Teks Dokumen –
# # #
Di Mesir, panitia pemilihan mengumumkan sekitar 38,6 % persen dari
53 juta pemilih yang berhak memilih memberikan suaranya. Dan hasilnya,
sangat mencengangkan: 98,1 % menyatakan setuju untuk UUD baru ini.
Menlu Amerika John Kerry pun menyambut baik hasil referendum ini dan
mengatakan Mesir harus sepenuhnya melaksanakan hak-hak dan kebebasan
yang dijamin oleh konstitusi Baru.
UUD Mesir yang baru ini sangat jelas mengarahkan Mesir menjadi yang
sekuler dan liberal. Dalam pembukaan rancangan konstitusi ini.
Ditegaskan bahwa Mesir akan membangun pemerintah yang demokratis, negara
modern dengan pemerintah sipil.
Islampun hanya diakui sebagai agama negara. Mesir bukanlah negara
Islam yang berdasarkan syariah Islam. Bahkan partai Islampun dilarang
bediri, dengan adanya pasal yang melarang berdirinya partai politik yang
berdasarkan agama.
Sangat jelas, larangan partai politik berbasis agama, ditujukan untuk
melumpuhkan aspirasi politik Islam, lebih khusus lagi keinginan untuk
menegakkan negara Islam. Mereka berharap bisa mematikan gerakan
politik Islam yang dianggap militan atau radikal. Atau paling tidak
menjinakkan kelompok-kelompok politik Islam ideologis menjadi moderat
dan pragmatis.
Meskipun diklaim demokratis, referendum ini dilaksanakan dalam
atmosfir politis yang penuh dengan tekanan dalam kontrol militer.
Media-media massa dikontrol penuh rezim militer, media yang tidak
sejalan ditekan dan ditutup. Sebagai bagian dari mematikan aspirasi
politik Islam , rezim diktator pun melakukan pengontrolan terhadap rumah
masjid-masjid.
# # #
Soal Tertulis – Menurut teks dokumen tentang referendum UUD Mesir, berapa persen yang menyatakan setuju untuk UUD baru?

Bahan Tersedia –
# # #
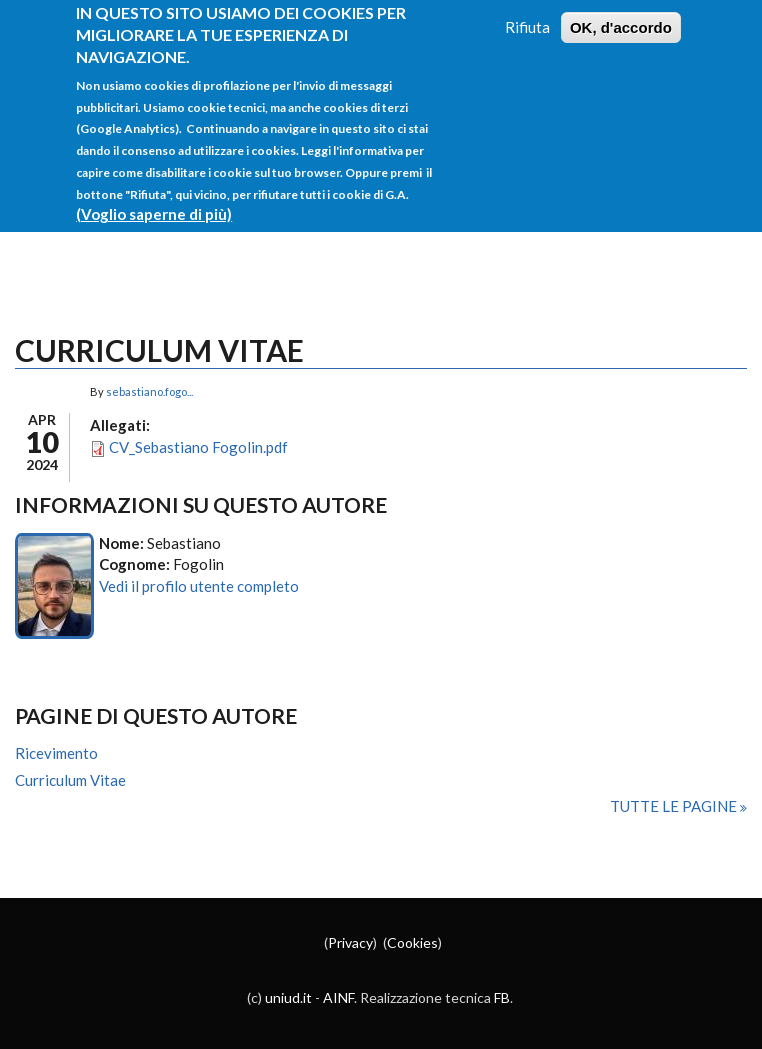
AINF (338, 997)
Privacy (350, 942)
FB (502, 997)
# # #
Jawaban Soal – Sebanyak 98,1 % menyatakan setuju untuk UUD baru.